Le film L’Événement déçoit et mêle davantage qu’il ne captive…
Une intrigue et un événement… qui nous laissent sur notre faim
Qui ne se rappelle pas d’avoir eu des frissons dans le dos en visionnant des films comme Le Sixième sens, Signes ou L’indestructible ? Probablement peu de gens, car les longs métrages du réalisateur et scénariste Night Shyamalan sont souvent du bonbon pour les amateurs de thriller ou de suspense.
Mais, comble de déception, cette fois-ci, avec L’Événement (version française de The Happening), arrivé sur les écrans de cinéma le vendredi 13 juin (dès le départ, la date de sortie faisait saliver…), la recette n’a visiblement pas levée autant. Pourtant, même si on sait tous qu’il s’agit d’une tactique publicitaire, la bande-annonce du film piquait la curiosité au plus haut point.
L’histoire s’amorce à New York, en plein cœur du réputé Central Park, lors d’une matinée qui semblait si paisible. Jusqu’à ce que le pire et l’inimaginable ne survienne, en l’espace de quelques minutes. Un vent inhabituel se lève soudainement, puis les citadins s'immobilisent, avant de reculer quelque peu puis de se donner tout froidement la mort, que ce soit en se tirant une balle dans la tête, se pendant à un arbre ou de bien d’autres sordides manières. En quelques secondes, c’est la folie dans la Grosse Pomme, et les médias annoncent que cette «épidémie», si l’on peut l’appeler ainsi, se propagera fort probablement à toute la côte Est des États-Unis.

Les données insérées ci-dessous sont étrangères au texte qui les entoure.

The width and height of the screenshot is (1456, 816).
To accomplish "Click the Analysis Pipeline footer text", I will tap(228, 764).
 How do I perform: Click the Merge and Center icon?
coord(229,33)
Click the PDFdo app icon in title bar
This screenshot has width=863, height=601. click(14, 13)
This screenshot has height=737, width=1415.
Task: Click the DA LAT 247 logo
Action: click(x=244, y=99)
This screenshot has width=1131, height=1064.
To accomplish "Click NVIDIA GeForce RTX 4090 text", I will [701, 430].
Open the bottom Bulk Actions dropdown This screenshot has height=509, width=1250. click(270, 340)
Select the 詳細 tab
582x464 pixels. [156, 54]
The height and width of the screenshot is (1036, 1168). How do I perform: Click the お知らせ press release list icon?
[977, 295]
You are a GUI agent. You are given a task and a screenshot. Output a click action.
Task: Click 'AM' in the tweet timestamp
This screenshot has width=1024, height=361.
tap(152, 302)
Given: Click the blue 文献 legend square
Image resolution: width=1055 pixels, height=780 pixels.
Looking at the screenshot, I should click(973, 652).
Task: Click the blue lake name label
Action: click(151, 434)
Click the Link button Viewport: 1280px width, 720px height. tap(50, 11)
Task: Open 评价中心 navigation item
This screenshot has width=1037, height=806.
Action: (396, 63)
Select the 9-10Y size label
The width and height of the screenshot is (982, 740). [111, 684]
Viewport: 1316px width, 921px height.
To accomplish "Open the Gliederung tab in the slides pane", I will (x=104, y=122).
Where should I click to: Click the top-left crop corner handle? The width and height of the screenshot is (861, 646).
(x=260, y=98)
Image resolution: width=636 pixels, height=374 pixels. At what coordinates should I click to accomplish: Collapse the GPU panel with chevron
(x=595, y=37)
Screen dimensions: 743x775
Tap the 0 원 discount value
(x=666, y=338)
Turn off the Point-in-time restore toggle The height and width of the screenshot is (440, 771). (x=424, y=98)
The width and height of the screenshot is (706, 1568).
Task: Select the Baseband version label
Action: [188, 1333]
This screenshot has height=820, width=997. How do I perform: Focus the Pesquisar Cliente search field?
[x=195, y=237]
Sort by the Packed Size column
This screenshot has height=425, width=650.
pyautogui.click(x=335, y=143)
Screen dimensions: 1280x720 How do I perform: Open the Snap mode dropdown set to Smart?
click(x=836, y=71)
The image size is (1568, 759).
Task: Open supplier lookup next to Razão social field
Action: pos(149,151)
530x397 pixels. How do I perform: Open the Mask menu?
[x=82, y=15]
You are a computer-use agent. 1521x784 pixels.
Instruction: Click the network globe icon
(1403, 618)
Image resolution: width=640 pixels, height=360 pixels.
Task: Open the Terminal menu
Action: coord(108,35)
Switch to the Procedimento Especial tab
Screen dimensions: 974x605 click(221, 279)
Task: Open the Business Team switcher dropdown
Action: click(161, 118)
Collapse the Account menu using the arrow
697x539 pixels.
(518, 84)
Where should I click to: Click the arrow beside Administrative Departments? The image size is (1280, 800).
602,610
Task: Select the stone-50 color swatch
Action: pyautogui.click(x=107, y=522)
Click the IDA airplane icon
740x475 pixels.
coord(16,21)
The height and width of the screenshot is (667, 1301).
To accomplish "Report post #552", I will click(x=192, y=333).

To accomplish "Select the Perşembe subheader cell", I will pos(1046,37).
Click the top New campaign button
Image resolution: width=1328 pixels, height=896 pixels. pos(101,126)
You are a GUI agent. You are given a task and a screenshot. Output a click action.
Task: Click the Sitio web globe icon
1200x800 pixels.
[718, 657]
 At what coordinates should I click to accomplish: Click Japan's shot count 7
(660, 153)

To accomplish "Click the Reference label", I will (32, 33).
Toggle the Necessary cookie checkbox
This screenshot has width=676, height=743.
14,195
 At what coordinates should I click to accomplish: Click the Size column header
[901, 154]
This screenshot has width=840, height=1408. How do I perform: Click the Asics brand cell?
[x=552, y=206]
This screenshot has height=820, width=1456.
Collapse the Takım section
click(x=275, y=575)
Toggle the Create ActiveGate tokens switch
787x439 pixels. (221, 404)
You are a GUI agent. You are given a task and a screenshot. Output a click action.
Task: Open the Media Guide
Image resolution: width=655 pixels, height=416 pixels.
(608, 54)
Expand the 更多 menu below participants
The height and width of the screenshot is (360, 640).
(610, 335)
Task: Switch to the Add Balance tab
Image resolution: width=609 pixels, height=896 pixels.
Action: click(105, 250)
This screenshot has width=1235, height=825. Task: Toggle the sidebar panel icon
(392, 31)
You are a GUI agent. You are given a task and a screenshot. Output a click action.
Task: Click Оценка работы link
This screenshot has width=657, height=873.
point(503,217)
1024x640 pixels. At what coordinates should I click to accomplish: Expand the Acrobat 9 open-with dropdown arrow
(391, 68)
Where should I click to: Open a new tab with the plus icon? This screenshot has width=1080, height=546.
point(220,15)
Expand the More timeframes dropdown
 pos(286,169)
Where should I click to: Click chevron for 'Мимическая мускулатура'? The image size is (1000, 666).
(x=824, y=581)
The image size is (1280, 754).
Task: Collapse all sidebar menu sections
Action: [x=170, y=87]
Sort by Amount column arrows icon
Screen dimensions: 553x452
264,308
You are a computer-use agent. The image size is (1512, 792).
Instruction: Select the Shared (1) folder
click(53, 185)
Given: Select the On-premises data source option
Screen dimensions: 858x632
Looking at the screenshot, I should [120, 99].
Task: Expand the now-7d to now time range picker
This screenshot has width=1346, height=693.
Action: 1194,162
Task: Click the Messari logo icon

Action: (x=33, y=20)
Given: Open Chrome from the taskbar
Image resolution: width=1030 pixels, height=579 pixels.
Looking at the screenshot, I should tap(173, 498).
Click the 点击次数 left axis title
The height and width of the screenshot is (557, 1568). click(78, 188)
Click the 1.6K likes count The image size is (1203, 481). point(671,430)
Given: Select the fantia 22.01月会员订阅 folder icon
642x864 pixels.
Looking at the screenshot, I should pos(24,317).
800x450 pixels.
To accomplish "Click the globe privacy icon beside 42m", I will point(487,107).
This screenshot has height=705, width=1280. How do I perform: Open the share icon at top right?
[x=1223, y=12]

Un seul mot peut décrire la suite: panique.
Un enseignant de sciences à Philadelphie, Elliott Moore (Mark Walhberg), se retrouve lui aussi piégé dans cette imminente catastrophe, qui, selon certains, aurait été provoquée par une arme bactériologique capable de tout dérégler le fonctionnement du cerveau humain. Elliott fuit alors la ville en toute vitesse avec son épouse Alma (Zooney Deschanel), l’un de ses collègues de travail ainsi que la fillette de celui-ci. Peu à peu, presque tout le monde meurt, et on chuchote qu’il s’agirait de causes naturelles ou environnementales.
Assis sur notre banc de cinéma, on a l’impression qu’après tout ce dont on a été témoin, on finira, avant que le générique final n’arrive, par avoir droit à des explications, aussi ambiguës soient-elles, pour expliquer cette immense vague de suicides. Rien. Voilà ce qui se passe. Même les hypothèses sont absentes? Non, ça, les personnages de L’Événement en énoncent à maintes reprises, mais aucune ne semble cohérante.
Et que dire des acteurs, mis à part qu’ils ont presque l’air d’être de marionnettes ou de morts vivants (sans vouloir faire un drôle de lien avec l’histoire) à certains moments? Mark Walhberg est loin d’y jouer le plus grand rôle de sa carrière.
Cependant, un petit bémol, parce que les goûts ne se discutent pas, comme on dit, ce film mérite d’être vu lorsqu’il sortira sur les tablettes de votre vidéoclub favori, d’ici quelques mois. Qui sait, peut-être l’adorerez vous, au point de vouloir le revoir une seconde et même une troisième fois… À moins que vous ne faisiez ce geste parce que vous tentez désespérément de comprendre enfin quelque chose dans ce long métrage…
C’est bien dommage, mais sur une échelle de dix étoiles, ce film en mérite six.